[Stored dataset items]
......

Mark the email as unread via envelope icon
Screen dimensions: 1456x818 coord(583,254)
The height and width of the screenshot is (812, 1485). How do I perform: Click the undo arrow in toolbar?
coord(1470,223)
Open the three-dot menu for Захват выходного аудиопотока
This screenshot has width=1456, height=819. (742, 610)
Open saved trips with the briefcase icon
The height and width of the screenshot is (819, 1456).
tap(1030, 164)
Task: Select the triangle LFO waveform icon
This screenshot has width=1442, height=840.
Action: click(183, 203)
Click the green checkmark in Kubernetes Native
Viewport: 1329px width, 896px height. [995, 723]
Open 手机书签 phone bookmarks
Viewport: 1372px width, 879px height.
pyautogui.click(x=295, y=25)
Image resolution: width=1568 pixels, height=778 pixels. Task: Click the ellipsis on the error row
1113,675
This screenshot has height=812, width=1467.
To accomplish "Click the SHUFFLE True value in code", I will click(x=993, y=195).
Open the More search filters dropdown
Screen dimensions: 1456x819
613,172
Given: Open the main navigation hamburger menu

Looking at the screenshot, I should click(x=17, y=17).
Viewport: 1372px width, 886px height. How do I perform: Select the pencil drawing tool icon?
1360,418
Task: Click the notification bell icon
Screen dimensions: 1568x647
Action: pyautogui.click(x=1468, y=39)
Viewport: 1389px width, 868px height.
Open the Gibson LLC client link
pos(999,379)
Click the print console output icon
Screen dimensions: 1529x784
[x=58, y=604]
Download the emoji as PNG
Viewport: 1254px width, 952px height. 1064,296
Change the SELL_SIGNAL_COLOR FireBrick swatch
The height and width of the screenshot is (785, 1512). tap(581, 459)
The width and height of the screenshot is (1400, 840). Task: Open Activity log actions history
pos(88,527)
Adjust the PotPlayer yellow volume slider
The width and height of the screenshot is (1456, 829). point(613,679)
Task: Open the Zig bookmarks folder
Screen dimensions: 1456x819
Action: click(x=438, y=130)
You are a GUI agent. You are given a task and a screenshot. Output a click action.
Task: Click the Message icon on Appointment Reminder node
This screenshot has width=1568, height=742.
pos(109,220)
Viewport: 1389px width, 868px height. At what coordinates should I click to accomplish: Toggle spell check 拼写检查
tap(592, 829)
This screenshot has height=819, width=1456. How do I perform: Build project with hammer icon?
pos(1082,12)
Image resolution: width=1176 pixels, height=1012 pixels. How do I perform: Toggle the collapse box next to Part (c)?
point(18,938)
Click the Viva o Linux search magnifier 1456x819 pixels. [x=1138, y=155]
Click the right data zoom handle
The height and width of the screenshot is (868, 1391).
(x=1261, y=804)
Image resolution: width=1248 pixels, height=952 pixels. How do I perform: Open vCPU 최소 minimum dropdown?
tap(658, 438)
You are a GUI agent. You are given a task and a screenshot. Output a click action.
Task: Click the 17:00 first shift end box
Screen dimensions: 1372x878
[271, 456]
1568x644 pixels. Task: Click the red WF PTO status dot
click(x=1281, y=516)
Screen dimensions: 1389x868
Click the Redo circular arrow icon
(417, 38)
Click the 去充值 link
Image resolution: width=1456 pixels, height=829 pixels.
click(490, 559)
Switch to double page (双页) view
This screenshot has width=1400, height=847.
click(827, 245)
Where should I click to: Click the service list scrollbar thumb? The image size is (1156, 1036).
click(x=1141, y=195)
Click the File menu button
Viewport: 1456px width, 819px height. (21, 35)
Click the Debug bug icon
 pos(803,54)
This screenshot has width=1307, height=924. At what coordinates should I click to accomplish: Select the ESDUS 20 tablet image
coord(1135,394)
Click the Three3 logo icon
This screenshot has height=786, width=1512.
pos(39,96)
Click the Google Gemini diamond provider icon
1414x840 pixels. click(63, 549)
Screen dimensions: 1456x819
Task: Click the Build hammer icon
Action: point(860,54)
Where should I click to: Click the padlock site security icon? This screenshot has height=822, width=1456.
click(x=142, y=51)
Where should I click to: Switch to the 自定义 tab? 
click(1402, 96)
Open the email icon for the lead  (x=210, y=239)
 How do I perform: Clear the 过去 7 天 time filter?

......

AIM OF THE TASK: Print all of the data exactly as it was given.

SOLUTION TO THIS EXERCISE:
Mark the email as unread via envelope icon
Screen dimensions: 1456x818 coord(583,254)
The height and width of the screenshot is (812, 1485). How do I perform: Click the undo arrow in toolbar?
coord(1470,223)
Open the three-dot menu for Захват выходного аудиопотока
This screenshot has width=1456, height=819. (742, 610)
Open saved trips with the briefcase icon
The height and width of the screenshot is (819, 1456).
tap(1030, 164)
Task: Select the triangle LFO waveform icon
This screenshot has width=1442, height=840.
Action: click(183, 203)
Click the green checkmark in Kubernetes Native
Viewport: 1329px width, 896px height. [995, 723]
Open 手机书签 phone bookmarks
Viewport: 1372px width, 879px height.
pyautogui.click(x=295, y=25)
Image resolution: width=1568 pixels, height=778 pixels. Task: Click the ellipsis on the error row
1113,675
This screenshot has height=812, width=1467.
To accomplish "Click the SHUFFLE True value in code", I will click(x=993, y=195).
Open the More search filters dropdown
Screen dimensions: 1456x819
613,172
Given: Open the main navigation hamburger menu

Looking at the screenshot, I should click(x=17, y=17).
Viewport: 1372px width, 886px height. How do I perform: Select the pencil drawing tool icon?
1360,418
Task: Click the notification bell icon
Screen dimensions: 1568x647
Action: pyautogui.click(x=1468, y=39)
Viewport: 1389px width, 868px height.
Open the Gibson LLC client link
pos(999,379)
Click the print console output icon
Screen dimensions: 1529x784
[x=58, y=604]
Download the emoji as PNG
Viewport: 1254px width, 952px height. 1064,296
Change the SELL_SIGNAL_COLOR FireBrick swatch
The height and width of the screenshot is (785, 1512). tap(581, 459)
The width and height of the screenshot is (1400, 840). Task: Open Activity log actions history
pos(88,527)
Adjust the PotPlayer yellow volume slider
The width and height of the screenshot is (1456, 829). point(613,679)
Task: Open the Zig bookmarks folder
Screen dimensions: 1456x819
Action: click(x=438, y=130)
You are a GUI agent. You are given a task and a screenshot. Output a click action.
Task: Click the Message icon on Appointment Reminder node
This screenshot has width=1568, height=742.
pos(109,220)
Viewport: 1389px width, 868px height. At what coordinates should I click to accomplish: Toggle spell check 拼写检查
tap(592, 829)
This screenshot has height=819, width=1456. How do I perform: Build project with hammer icon?
pos(1082,12)
Image resolution: width=1176 pixels, height=1012 pixels. How do I perform: Toggle the collapse box next to Part (c)?
point(18,938)
Click the Viva o Linux search magnifier 1456x819 pixels. [x=1138, y=155]
Click the right data zoom handle
The height and width of the screenshot is (868, 1391).
(x=1261, y=804)
Image resolution: width=1248 pixels, height=952 pixels. How do I perform: Open vCPU 최소 minimum dropdown?
tap(658, 438)
You are a GUI agent. You are given a task and a screenshot. Output a click action.
Task: Click the 17:00 first shift end box
Screen dimensions: 1372x878
[271, 456]
1568x644 pixels. Task: Click the red WF PTO status dot
click(x=1281, y=516)
Screen dimensions: 1389x868
Click the Redo circular arrow icon
(417, 38)
Click the 去充值 link
Image resolution: width=1456 pixels, height=829 pixels.
click(490, 559)
Switch to double page (双页) view
This screenshot has width=1400, height=847.
click(827, 245)
Where should I click to: Click the service list scrollbar thumb? The image size is (1156, 1036).
click(x=1141, y=195)
Click the File menu button
Viewport: 1456px width, 819px height. (21, 35)
Click the Debug bug icon
 pos(803,54)
This screenshot has width=1307, height=924. At what coordinates should I click to accomplish: Select the ESDUS 20 tablet image
coord(1135,394)
Click the Three3 logo icon
This screenshot has height=786, width=1512.
pos(39,96)
Click the Google Gemini diamond provider icon
1414x840 pixels. click(63, 549)
Screen dimensions: 1456x819
Task: Click the Build hammer icon
Action: point(860,54)
Where should I click to: Click the padlock site security icon? This screenshot has height=822, width=1456.
click(x=142, y=51)
Where should I click to: Switch to the 自定义 tab? 
click(1402, 96)
Open the email icon for the lead  (x=210, y=239)
 How do I perform: Clear the 过去 7 天 time filter?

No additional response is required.